Zweitens werden Abdeckung und Durchsatz erhöht. Im bestehenden Spektrum erlauben das Technologien wie Massive MIMO und Extended Duplex Radio. Außerdem soll 5G auch in nicht-lizensierten und sehr hohen Frequenzbereichen arbeiten können.
Drittens wird sich die Netzarchitektur grundlegend verändern – angetrieben durch Network Function Virtualization (NFV) und Software Defined Networks (SDN).
Dadurch wird die Dienste-Architektur transformiert: Statt einer Reihe von vertikalen Silos, in denen einzelnen Diensten spezifische Ressourcen zugewiesen sind, wird es ein gemeinsames Netz geben, dass seine Ressourcen in virtuelle „Scheibchen“ einteilt, um Dienste dynamisch anzubieten. Möglich machen diese Ressourcenzuteilung u.a. Alcatel-Lucent´s CloudBand und SDN Plattformen.

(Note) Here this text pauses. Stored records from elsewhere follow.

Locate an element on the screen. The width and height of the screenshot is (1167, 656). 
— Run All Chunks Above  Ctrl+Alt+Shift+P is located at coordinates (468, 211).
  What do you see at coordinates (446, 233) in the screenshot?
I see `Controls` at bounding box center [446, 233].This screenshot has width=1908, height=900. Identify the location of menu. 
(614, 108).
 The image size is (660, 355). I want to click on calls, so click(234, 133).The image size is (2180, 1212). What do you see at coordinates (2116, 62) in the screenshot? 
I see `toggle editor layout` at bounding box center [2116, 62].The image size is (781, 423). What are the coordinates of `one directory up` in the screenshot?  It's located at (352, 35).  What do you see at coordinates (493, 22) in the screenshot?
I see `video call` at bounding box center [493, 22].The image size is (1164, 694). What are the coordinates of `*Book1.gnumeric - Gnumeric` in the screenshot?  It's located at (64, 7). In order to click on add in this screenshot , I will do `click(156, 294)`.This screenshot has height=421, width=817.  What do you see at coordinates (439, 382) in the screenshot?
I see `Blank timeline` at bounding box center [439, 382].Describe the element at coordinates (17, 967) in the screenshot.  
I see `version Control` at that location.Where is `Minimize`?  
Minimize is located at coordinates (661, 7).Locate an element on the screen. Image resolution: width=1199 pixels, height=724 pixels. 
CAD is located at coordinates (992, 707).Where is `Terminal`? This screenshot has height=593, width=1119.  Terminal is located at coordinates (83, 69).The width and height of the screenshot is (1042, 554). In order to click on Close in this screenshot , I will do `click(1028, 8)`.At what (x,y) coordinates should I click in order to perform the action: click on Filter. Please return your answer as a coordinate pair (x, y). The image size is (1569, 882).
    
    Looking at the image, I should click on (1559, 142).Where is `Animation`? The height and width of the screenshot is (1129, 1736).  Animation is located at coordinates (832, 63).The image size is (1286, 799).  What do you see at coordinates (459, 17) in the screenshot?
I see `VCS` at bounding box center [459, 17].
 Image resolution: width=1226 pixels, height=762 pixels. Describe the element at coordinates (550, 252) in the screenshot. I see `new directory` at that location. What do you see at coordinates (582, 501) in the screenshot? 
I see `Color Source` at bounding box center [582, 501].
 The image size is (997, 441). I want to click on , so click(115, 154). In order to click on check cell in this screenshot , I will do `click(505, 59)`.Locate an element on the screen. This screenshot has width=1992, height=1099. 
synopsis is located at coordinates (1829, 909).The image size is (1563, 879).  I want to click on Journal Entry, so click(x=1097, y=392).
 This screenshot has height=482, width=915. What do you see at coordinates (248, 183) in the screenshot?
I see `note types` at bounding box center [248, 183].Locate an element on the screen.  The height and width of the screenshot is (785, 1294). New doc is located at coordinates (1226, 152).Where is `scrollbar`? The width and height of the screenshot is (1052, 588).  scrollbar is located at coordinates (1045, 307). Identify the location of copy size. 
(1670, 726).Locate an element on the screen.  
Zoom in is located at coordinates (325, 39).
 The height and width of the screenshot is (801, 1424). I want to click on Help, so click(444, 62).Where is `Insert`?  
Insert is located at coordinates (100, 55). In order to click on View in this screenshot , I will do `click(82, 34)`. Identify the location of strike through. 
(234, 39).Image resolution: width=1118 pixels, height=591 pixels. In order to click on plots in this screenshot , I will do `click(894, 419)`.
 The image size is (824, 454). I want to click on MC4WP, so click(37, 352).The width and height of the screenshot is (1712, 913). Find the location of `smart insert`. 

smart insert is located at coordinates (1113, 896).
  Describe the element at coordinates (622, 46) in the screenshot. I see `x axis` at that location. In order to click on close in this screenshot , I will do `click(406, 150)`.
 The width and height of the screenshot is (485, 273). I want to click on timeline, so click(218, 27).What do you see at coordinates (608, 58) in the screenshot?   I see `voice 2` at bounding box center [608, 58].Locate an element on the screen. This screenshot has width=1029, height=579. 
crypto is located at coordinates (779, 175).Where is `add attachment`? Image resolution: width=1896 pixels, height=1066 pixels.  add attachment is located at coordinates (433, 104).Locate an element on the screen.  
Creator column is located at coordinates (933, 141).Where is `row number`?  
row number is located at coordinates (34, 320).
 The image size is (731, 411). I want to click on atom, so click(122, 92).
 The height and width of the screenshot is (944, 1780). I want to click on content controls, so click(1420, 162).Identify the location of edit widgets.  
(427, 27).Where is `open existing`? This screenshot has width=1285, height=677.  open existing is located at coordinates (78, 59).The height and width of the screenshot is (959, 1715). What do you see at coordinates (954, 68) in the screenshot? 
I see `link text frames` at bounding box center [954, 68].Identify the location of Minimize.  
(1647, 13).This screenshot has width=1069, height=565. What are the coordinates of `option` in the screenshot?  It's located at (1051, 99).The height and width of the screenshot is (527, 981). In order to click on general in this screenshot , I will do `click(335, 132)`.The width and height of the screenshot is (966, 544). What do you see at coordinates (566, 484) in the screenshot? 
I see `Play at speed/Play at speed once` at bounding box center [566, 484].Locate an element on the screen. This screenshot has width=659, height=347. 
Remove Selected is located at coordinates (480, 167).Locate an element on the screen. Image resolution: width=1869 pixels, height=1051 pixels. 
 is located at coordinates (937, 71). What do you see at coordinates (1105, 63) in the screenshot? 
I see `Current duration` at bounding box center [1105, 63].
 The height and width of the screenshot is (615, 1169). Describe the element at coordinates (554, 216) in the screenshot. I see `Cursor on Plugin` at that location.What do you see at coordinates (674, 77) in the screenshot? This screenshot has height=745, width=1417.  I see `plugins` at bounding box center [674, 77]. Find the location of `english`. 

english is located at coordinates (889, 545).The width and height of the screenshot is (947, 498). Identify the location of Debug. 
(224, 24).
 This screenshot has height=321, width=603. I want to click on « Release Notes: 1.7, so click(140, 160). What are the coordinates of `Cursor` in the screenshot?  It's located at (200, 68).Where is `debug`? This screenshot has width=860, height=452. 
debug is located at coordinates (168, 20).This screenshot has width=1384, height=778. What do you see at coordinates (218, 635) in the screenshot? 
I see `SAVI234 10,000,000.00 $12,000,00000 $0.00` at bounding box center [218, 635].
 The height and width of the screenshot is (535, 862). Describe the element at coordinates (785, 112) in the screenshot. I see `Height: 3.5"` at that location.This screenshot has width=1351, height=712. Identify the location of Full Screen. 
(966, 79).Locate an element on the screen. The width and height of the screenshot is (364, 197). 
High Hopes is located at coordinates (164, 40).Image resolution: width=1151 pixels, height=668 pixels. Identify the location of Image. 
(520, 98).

Das letzte Puzzlestück für das 5G-Netz ist mehr Virtualisierung und Verteilung von Netzfunktionen. Cloud-Ressourcen werden an den Rand des Netzes platziert, so dass Inhalte oder Anwendungen nah beim Endnutzer liegen. Damit umgeht man den langen Weg zum Core-Netz und zurück und erreicht die geringe Latenzzeit, die einige kritische 5G-Anwendungsfälle verlangen. Alcatel-Lucent konnte beim heurigen Mobile World Congress erstmals live eine solche Informationsübertragung präsentieren.
Das Ziel von 5G
Bei 5G geht es um mehr als darum, Spitzen-Innovationen auf den Markt zu bringen oder eine Checkliste von technischen Features abzuliefern. 5G bietet der Branche die Chance, aktuelle Dienste und Geschäftsmodelle hinter sich zu lassen, und nachhaltig zu wachsen. LTE-A wird sich weiterentwickeln, und Alcatel-Lucent wird auf diesem Gebiet ihre Kunden weiterhin unterstützen. Die nächste Generation von Mobilfunknetzen muss aber eine sein, die uns die Digitalisierung unseres Lebens ermöglicht – über ein dynamisches, konfigurierbares und intelligentes Netz. Das ist 5G, das ist unser Ziel.
Über den Autor
Erich Stemmer ist seit Mai 2015 CTO von Alcatel-Lucent Austria. Er ist 1991 als Development Teamleader bei der damaligen Alcatel eingestiegen und hat seitdem in verschiedenen Positionen im Unternehmen gearbeitet - u.a. in den Bereichen Technical Support & Development, Technical Sales sowie Solutions & Marketing. Erich Stemmer hat einen Abschluss als Dipl. Ing. in Nachrichtentechnik/Elektrotechnik von der Technischen Universität Wien.